Challenges of News Recommendation

Severe cold start problem: New articles posted continuously. Usefulness of articles diminishes quickly.

Survival time distribution of news articles

Survival time of more than 84.5% news articles is less than two days.
Estimated using the time interval between first and last appearance time of articles in the MIND dataset.

Challenges of News Recommendation

A user may get bored by a news feed with lack of diversity. Articles from a variety of topics may be more interesting.
Overly personalized news feeds give can give a narrow view of the world.

The last point can be a result of over-emphasis on prediction accuracy. Beyond-accuracy metrics may help.

MIND

Microsoft News Dataset, created for the research of news recommendation.

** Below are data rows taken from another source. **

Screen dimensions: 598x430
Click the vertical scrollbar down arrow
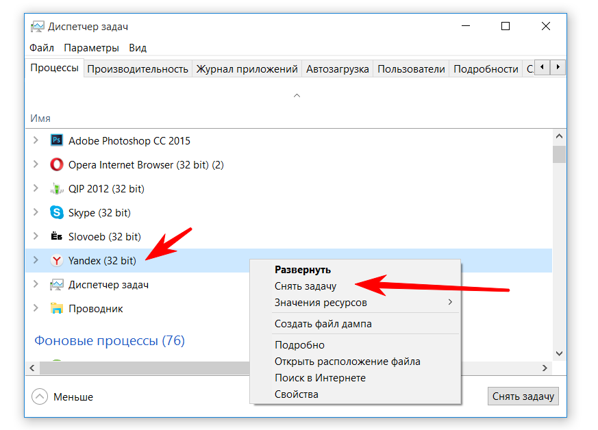click(x=559, y=353)
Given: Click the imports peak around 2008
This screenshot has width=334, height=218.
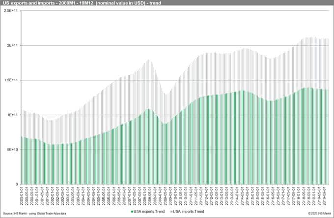Looking at the screenshot, I should tap(147, 62).
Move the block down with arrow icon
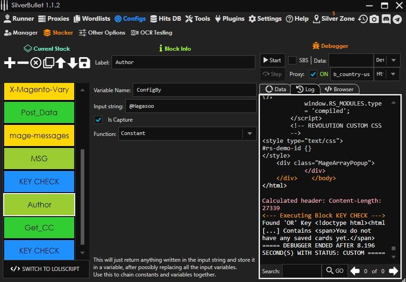The height and width of the screenshot is (282, 406). (x=72, y=63)
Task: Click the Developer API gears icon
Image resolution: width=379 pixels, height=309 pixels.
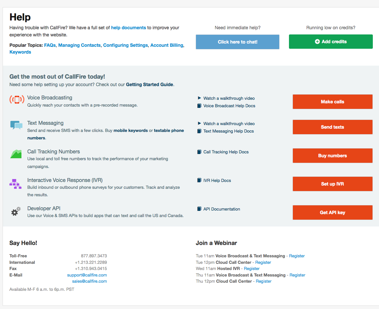Action: pos(16,212)
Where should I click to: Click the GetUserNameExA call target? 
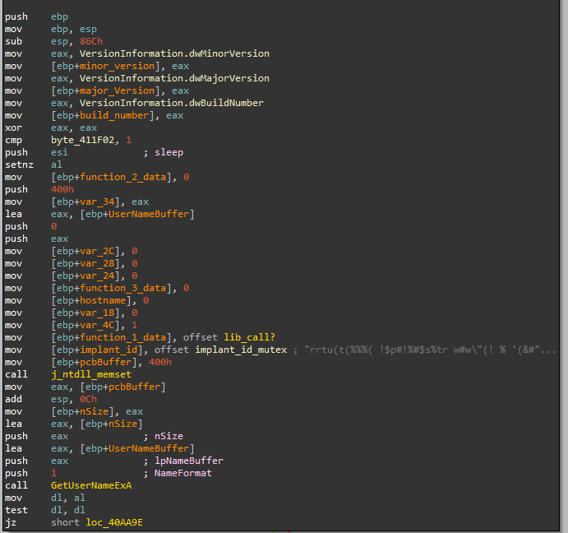91,485
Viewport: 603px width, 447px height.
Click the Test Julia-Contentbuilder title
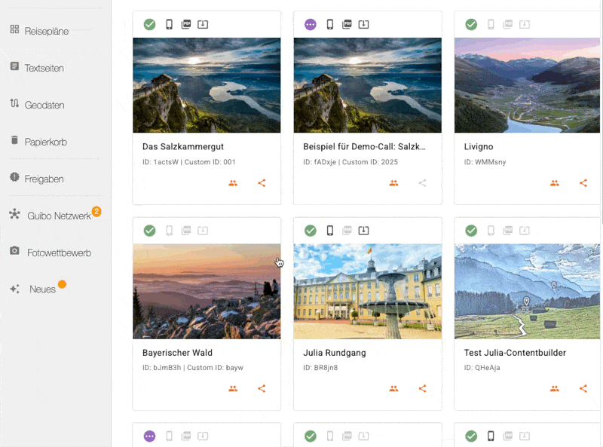coord(515,353)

behaviors: The click histories and impression logs of users
news: The information of news articles
entity embeddings: The embeddings of entities in news extracted from knowledge graph
relation embedding: The embeddings of relations between entities extracted from knowledge graph

NRMS

Model from Microsoft
Best performing model in the MIND paper.

Evaluation Metrics for Recommendation Systems

Accuracy
Beyond accuracy

Hit Rate at \(k\) (HR@\(k\))
Mean Average Precision at \(k\) (MAP@\(k\))
Normalized Discounted Cumulative Gain (NDCG@\(k\))
Mean Reciprocal Rank (MRR)

Diversity at k (Div@k)
Novelty at k (Nov@k)
Catalog coverage (CC)

Unlike accuracy metrics, which are computed using a test set, beyond-accuracy metrics are computed on the final recommendation list.

Hit Rate

Hit rate at \(k\)

Percent of users who had a “positive” item in their top-\(k\) recommendation list.

No penalization for location of positive(s) in list.

Mean Average Precision

Contrary to HR@\(k\), we penalize for “positive” items that are lower in the list (considering the top \(k\) only).

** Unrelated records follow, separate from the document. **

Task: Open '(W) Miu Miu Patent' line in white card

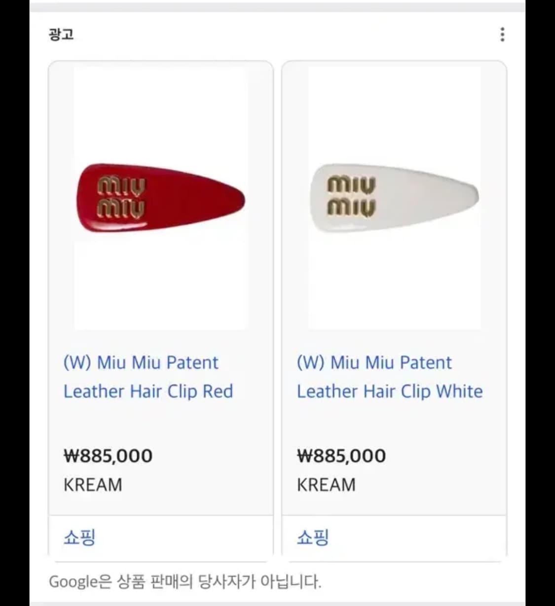Action: tap(374, 363)
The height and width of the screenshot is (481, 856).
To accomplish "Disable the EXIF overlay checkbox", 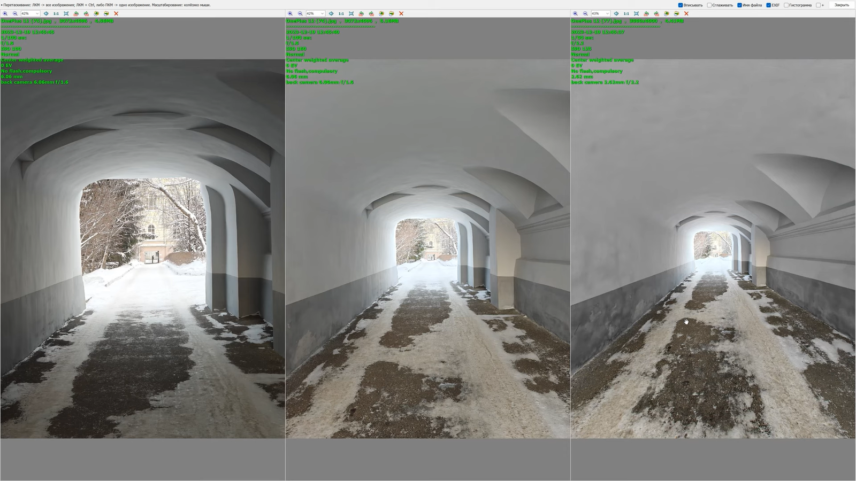I will coord(768,5).
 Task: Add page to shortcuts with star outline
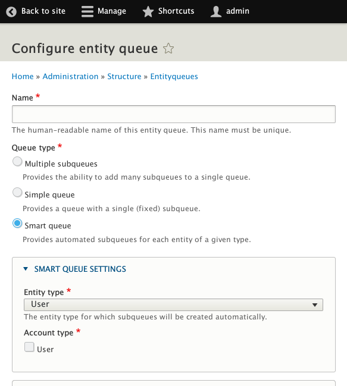point(168,48)
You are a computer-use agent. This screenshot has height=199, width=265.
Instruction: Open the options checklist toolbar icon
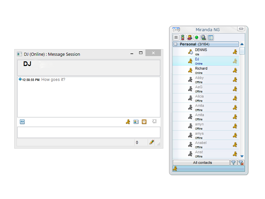click(x=211, y=38)
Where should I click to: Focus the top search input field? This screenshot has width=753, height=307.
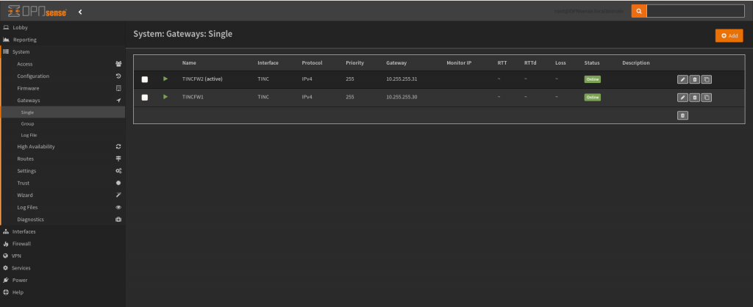point(695,11)
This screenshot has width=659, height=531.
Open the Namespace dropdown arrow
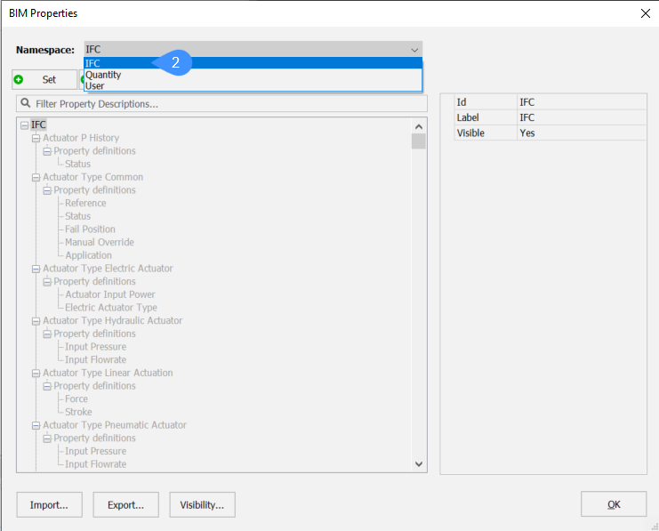pyautogui.click(x=414, y=50)
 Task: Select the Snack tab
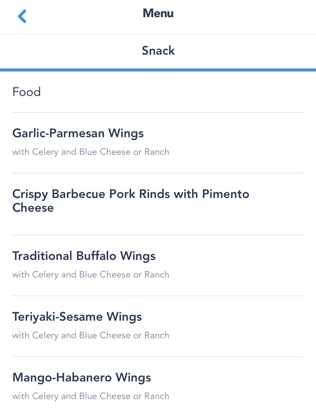point(158,50)
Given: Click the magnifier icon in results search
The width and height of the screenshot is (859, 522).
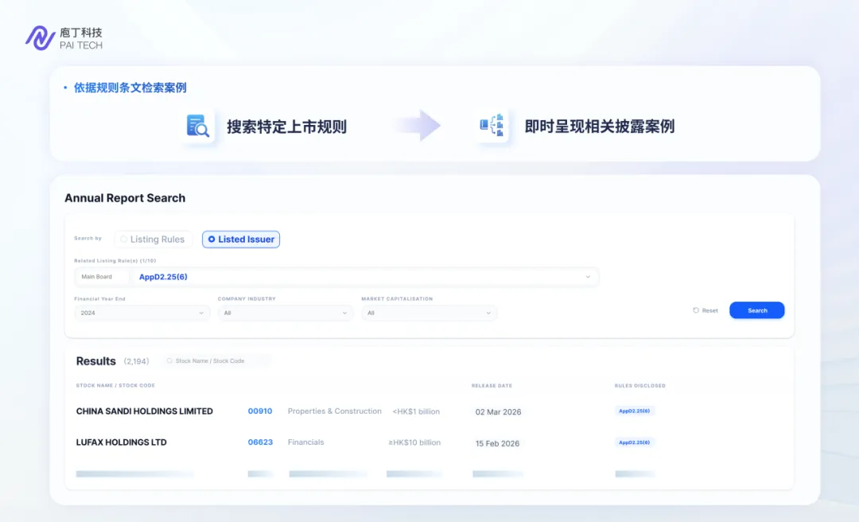Looking at the screenshot, I should 169,361.

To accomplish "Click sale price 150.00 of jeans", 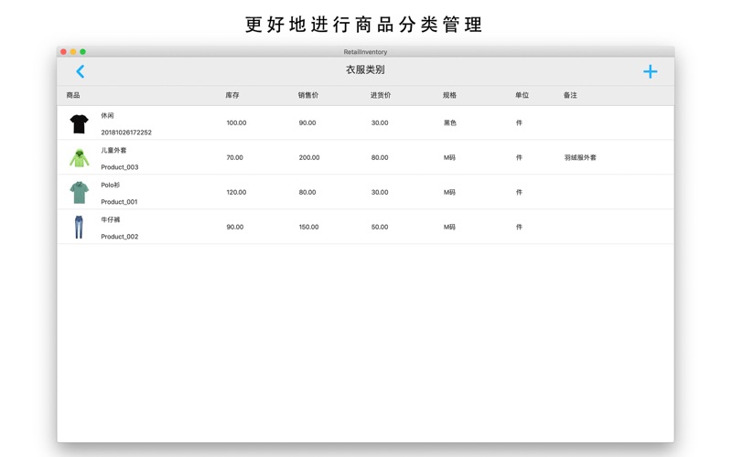I will 308,227.

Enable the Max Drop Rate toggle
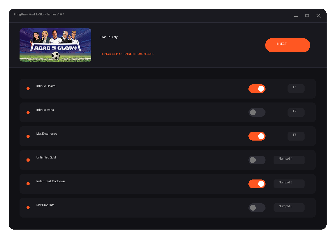coord(257,207)
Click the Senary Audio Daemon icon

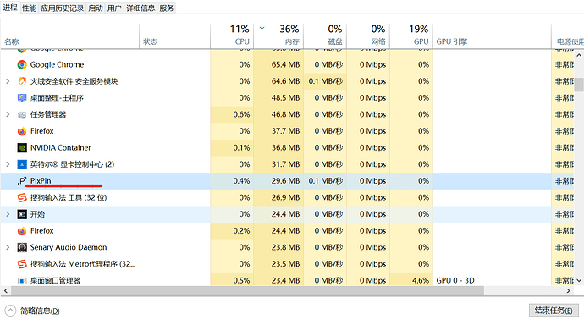click(22, 247)
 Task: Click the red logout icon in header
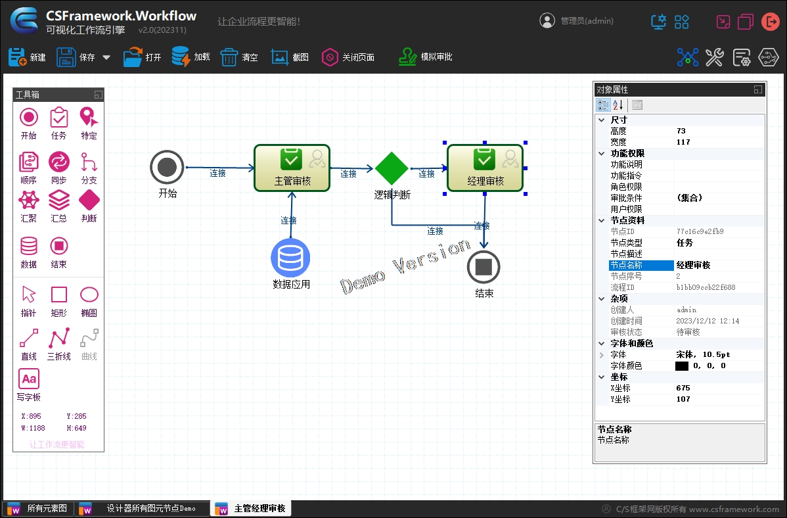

Average precision at \(k\)

\[ AP@k = \frac{1}{m} ∑_{i=1}^k P(i) * rel(i) \] where \(P(i)\) is the precision at \(i\) of the \(i^{th}\) item, \(rel(i)\) is the relevance of the \(i^{th}\) item (0 or 1), and \(m=min(k, \text{number of relevant items in full item space})\).

Calculate the mean over all users to obtain MAP@\(k\).

NDCG

Similar to MAP@\(k\), NDCG@\(k\) also penalizes “positive” items that are lower on the recommendation list.

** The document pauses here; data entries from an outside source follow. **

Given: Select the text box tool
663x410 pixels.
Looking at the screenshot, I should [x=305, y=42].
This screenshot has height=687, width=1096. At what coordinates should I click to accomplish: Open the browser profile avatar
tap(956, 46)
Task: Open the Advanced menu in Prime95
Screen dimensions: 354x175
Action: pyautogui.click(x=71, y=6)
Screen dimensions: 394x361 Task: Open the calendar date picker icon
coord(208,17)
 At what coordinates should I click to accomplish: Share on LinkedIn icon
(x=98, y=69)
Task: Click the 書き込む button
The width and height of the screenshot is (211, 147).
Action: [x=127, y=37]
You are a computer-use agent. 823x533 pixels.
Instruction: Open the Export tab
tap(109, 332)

Normalized Discounted Cumulative Gain at \(k\)

\[ NDCG@k = \frac{DCG_k}{IDCG_k}, \text{ where } DCG_k = \sum_{i=1}^k \frac{rel(i)}{log_2(i+1)} \text{ and } IDCG_k = \sum_{i=1}^{|REL_k|} \frac{rel(i)}{log_2(i+1)} \]

REL\(_k\) is the list of \(k\) relevant items. The “I” in IDCG stands for “ideal.” The above is computed for each user and then averaged over all users.

Mean Reciprocal Rank

The mean across users of the reciprocal rank of their first relevant item.

Mean Reciprocal Rank

Let \(u\) be a user in the set of users \(U\). Let \(r_u\) be the rank of the first relevant item for user \(u\). Then,
\[ MRR = \frac{1}{|U|}\sum_{u\in U} \frac{1}{r_u}. \]

Beyond Accuracy: Catalog Coverage

Catalog coverage at \(k\)

The percentage of the full set of items that are recommended to at least one user (considering users’ top-\(k\) recommendation lists).

Beyond Accuracy: Diversity

Diversity at \(k\)

Aggregate (mean) dissimilarity between pairs of user’s recommendation lists.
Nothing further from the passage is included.